**Objective**.
Please copy the records starting with the line that contains "Open the Merge Queries dropdown" and going on through the line that contains "(x=1541, y=53)", with both of those lines included. Leave the pictures out of your answer.

**Provided data**.
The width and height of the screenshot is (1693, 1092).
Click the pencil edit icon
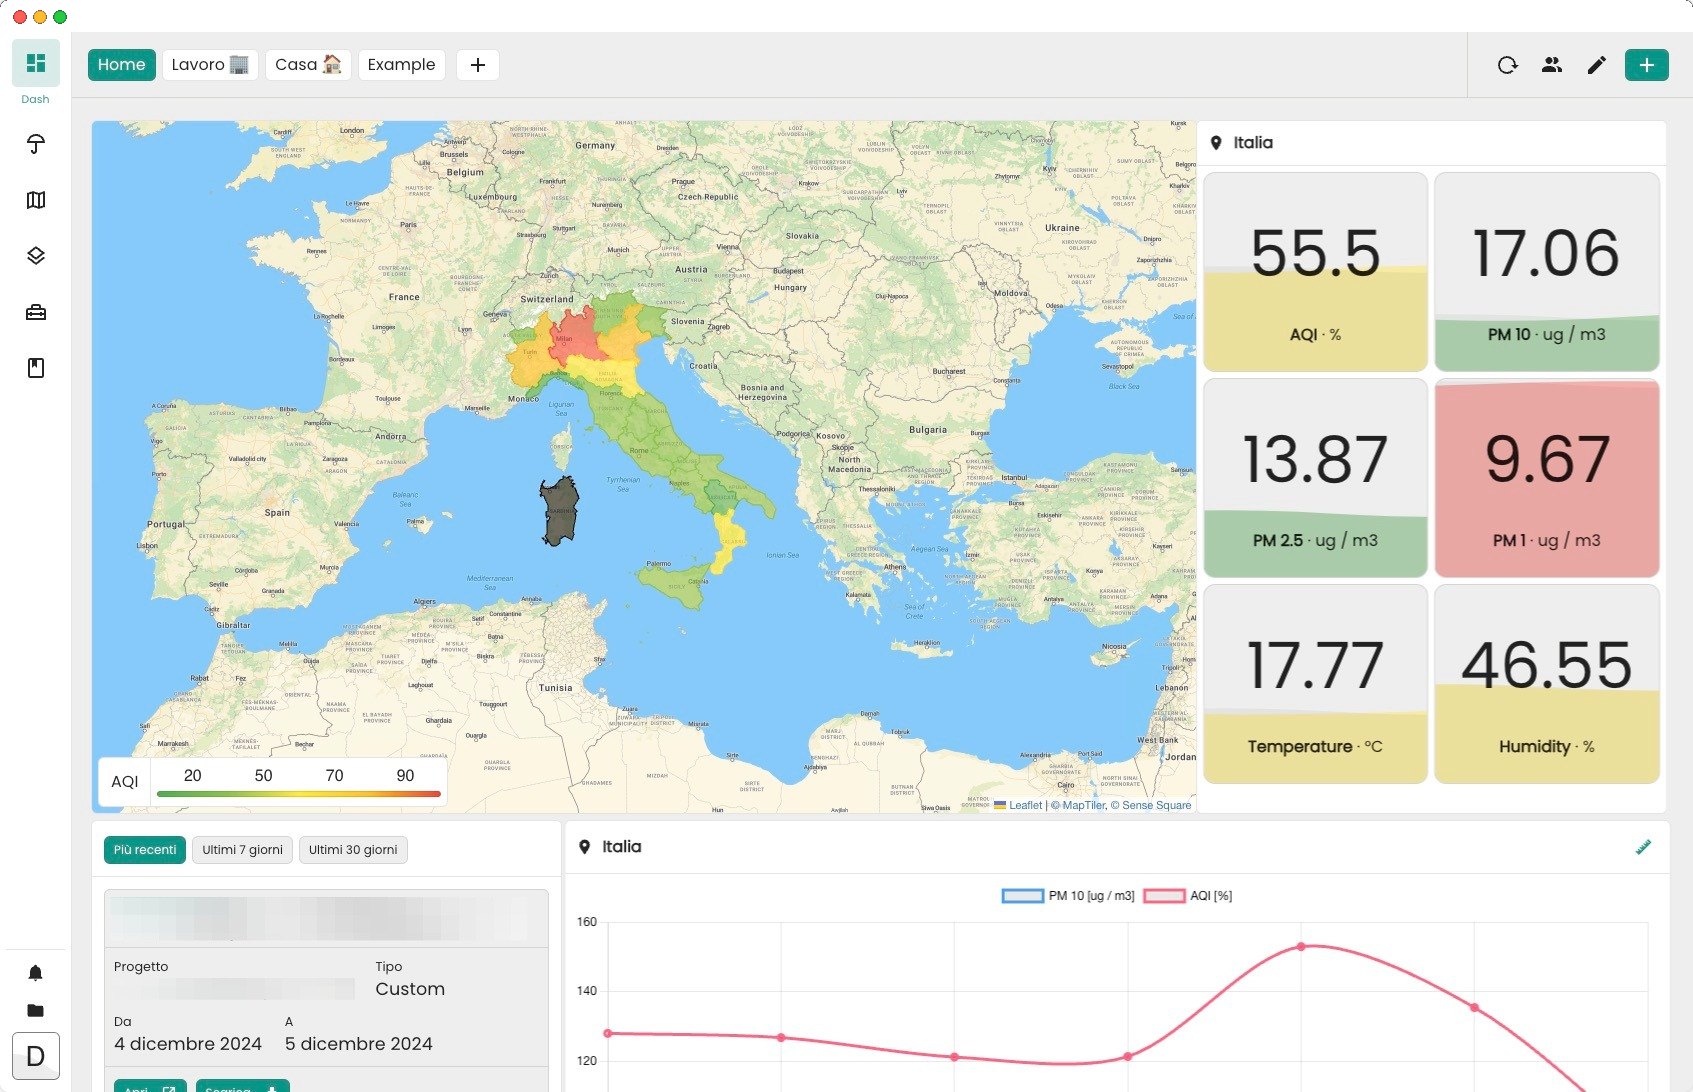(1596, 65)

==

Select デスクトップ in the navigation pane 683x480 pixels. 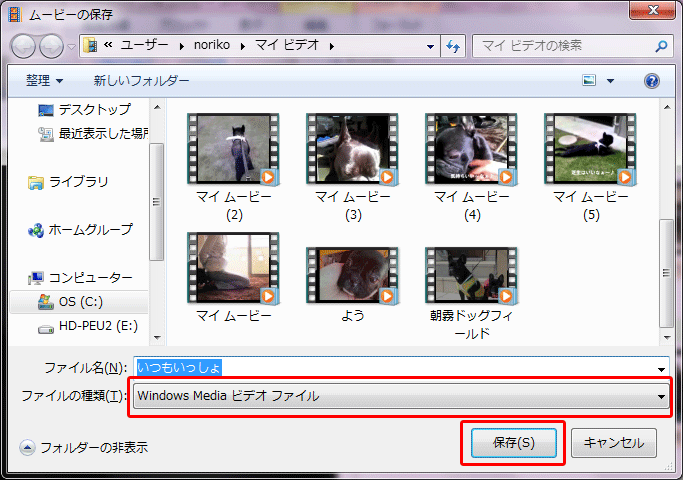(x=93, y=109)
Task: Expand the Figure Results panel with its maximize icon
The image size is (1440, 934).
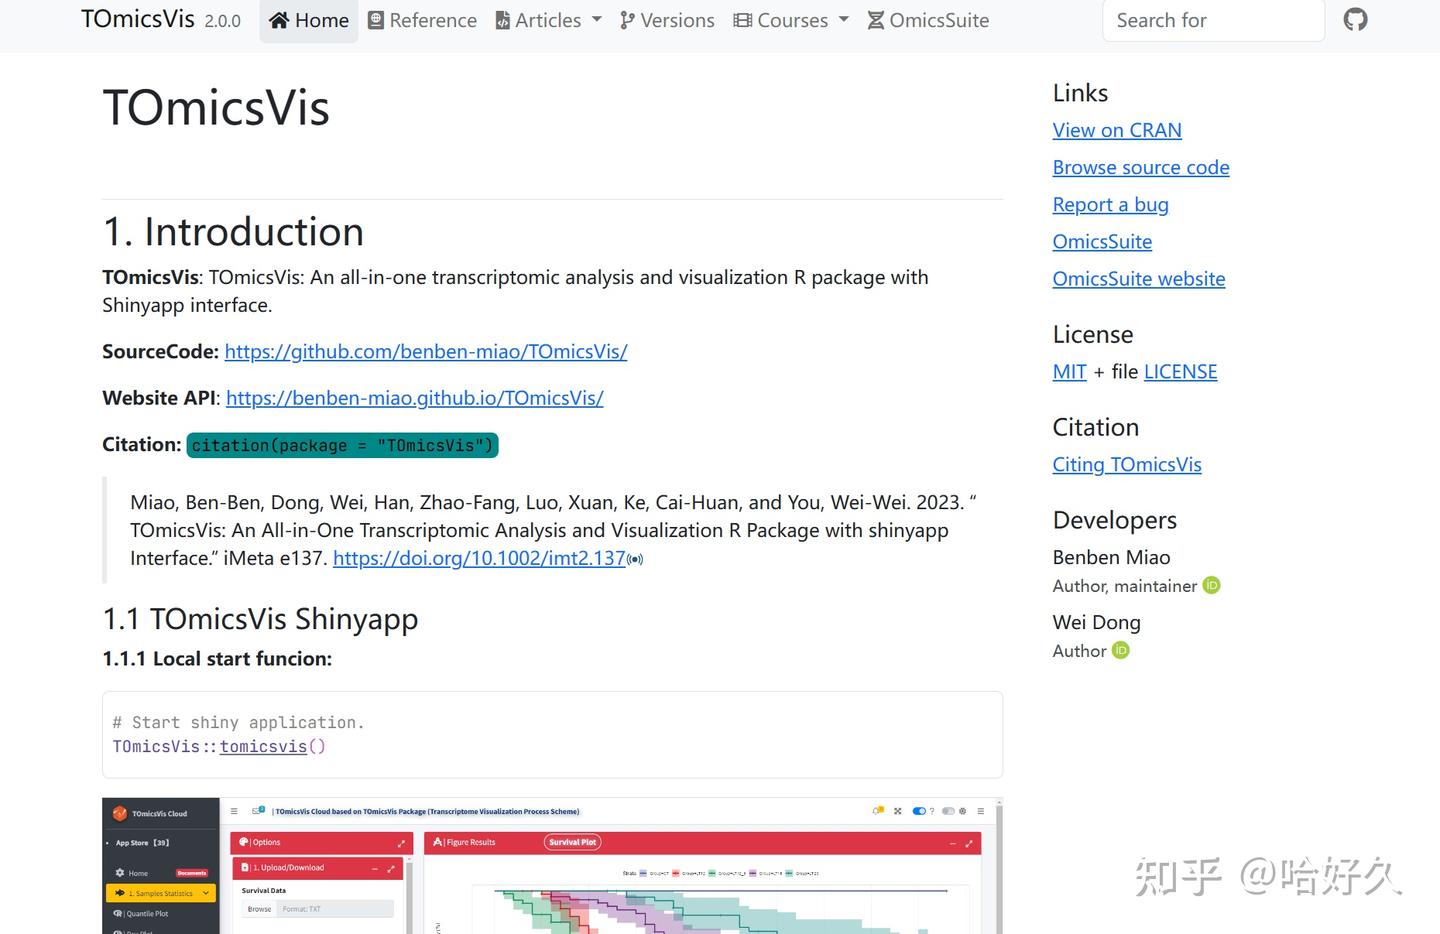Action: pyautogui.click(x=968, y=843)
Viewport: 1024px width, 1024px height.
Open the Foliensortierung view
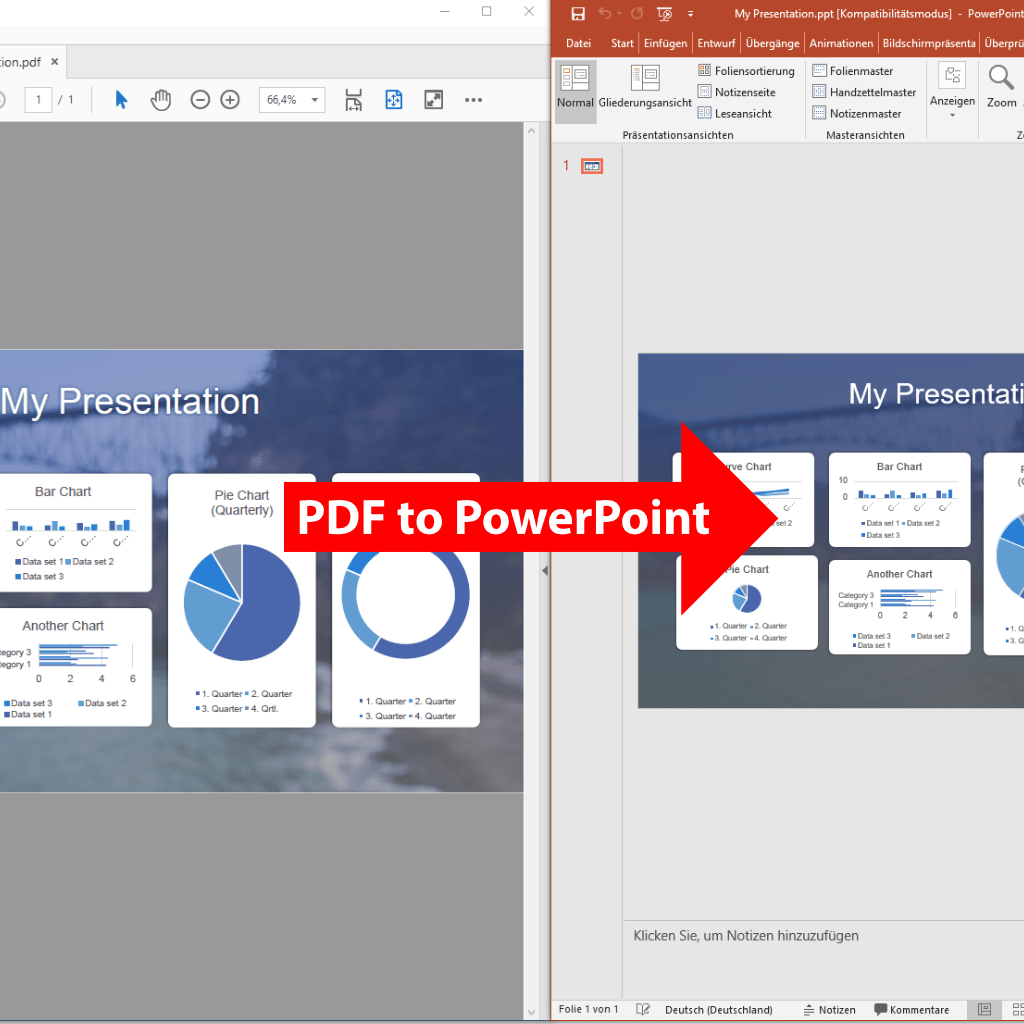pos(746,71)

--

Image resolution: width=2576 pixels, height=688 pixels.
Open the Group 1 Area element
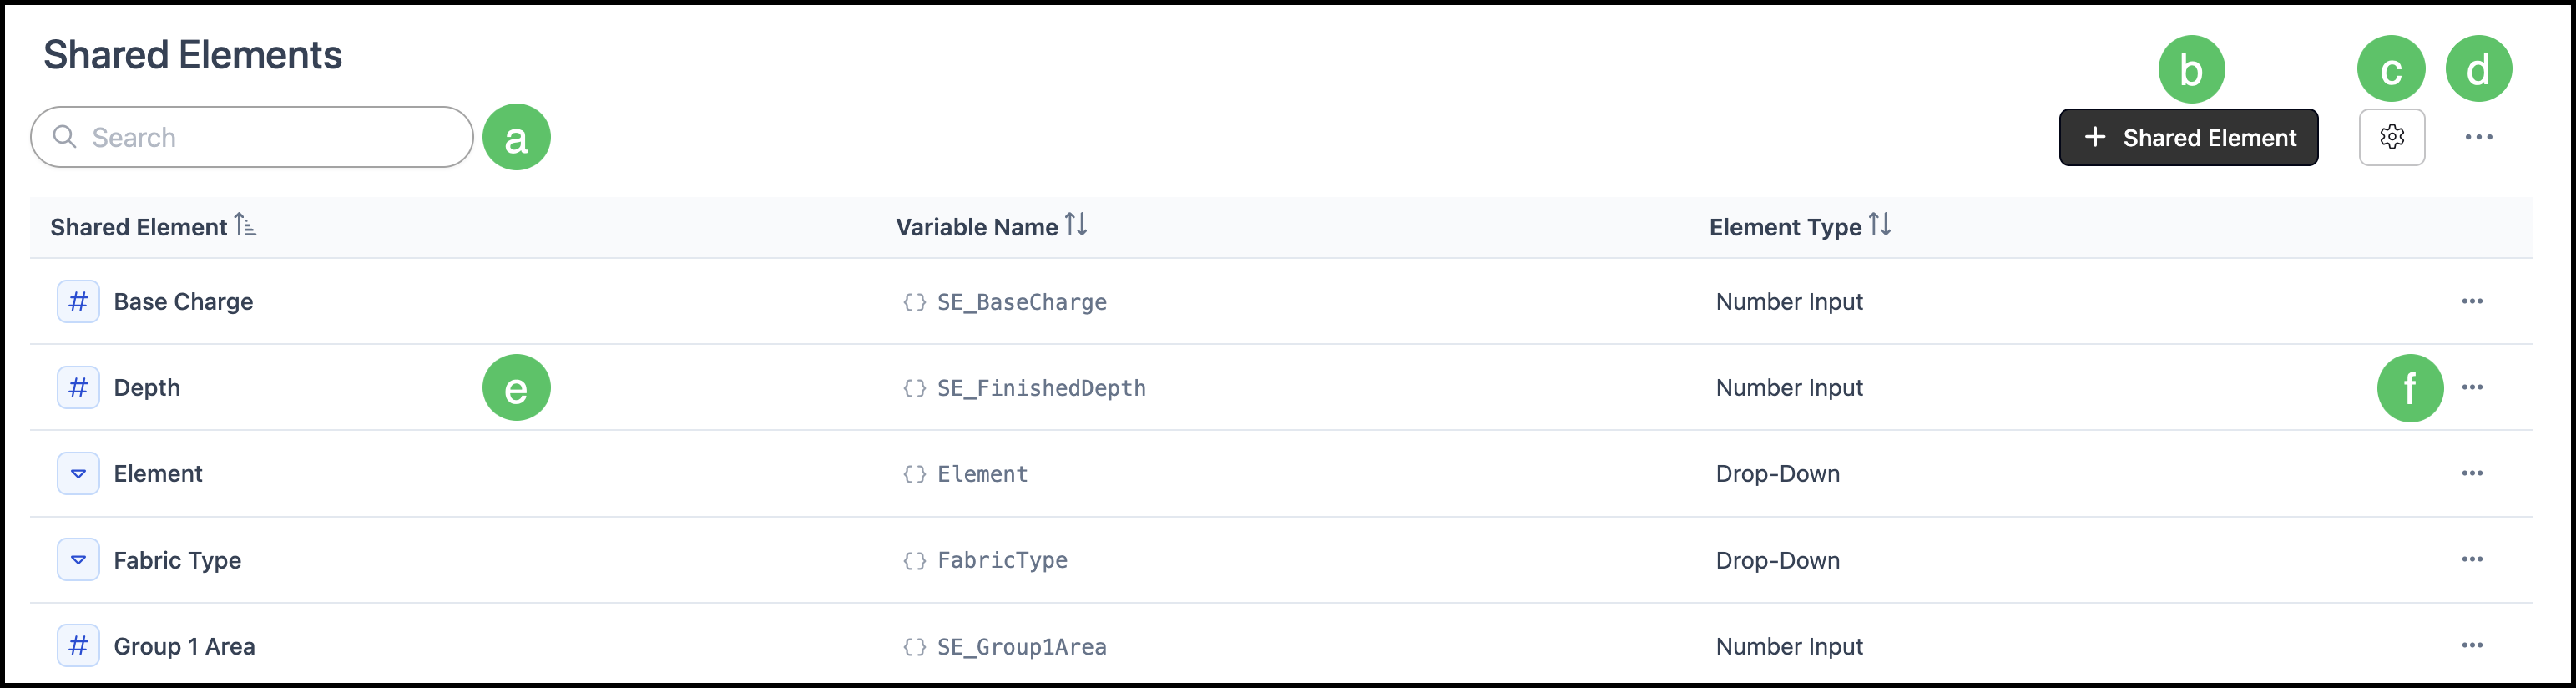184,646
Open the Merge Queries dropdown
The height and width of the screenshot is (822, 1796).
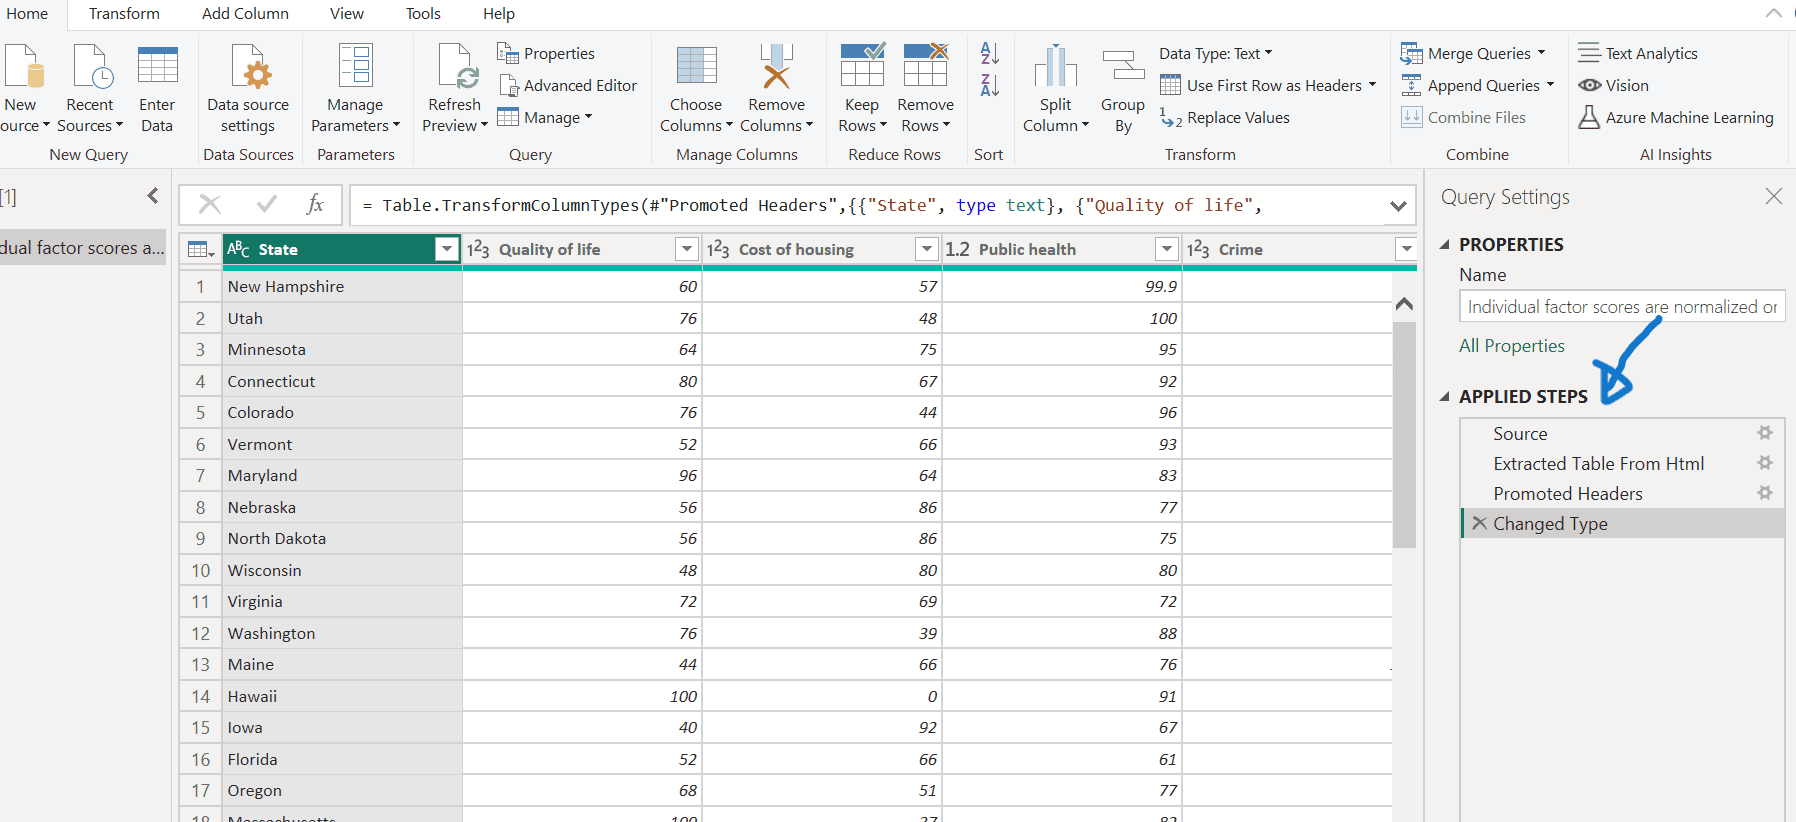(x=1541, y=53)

**Task result**.
Open the Merge Queries dropdown
The height and width of the screenshot is (822, 1796).
(x=1541, y=53)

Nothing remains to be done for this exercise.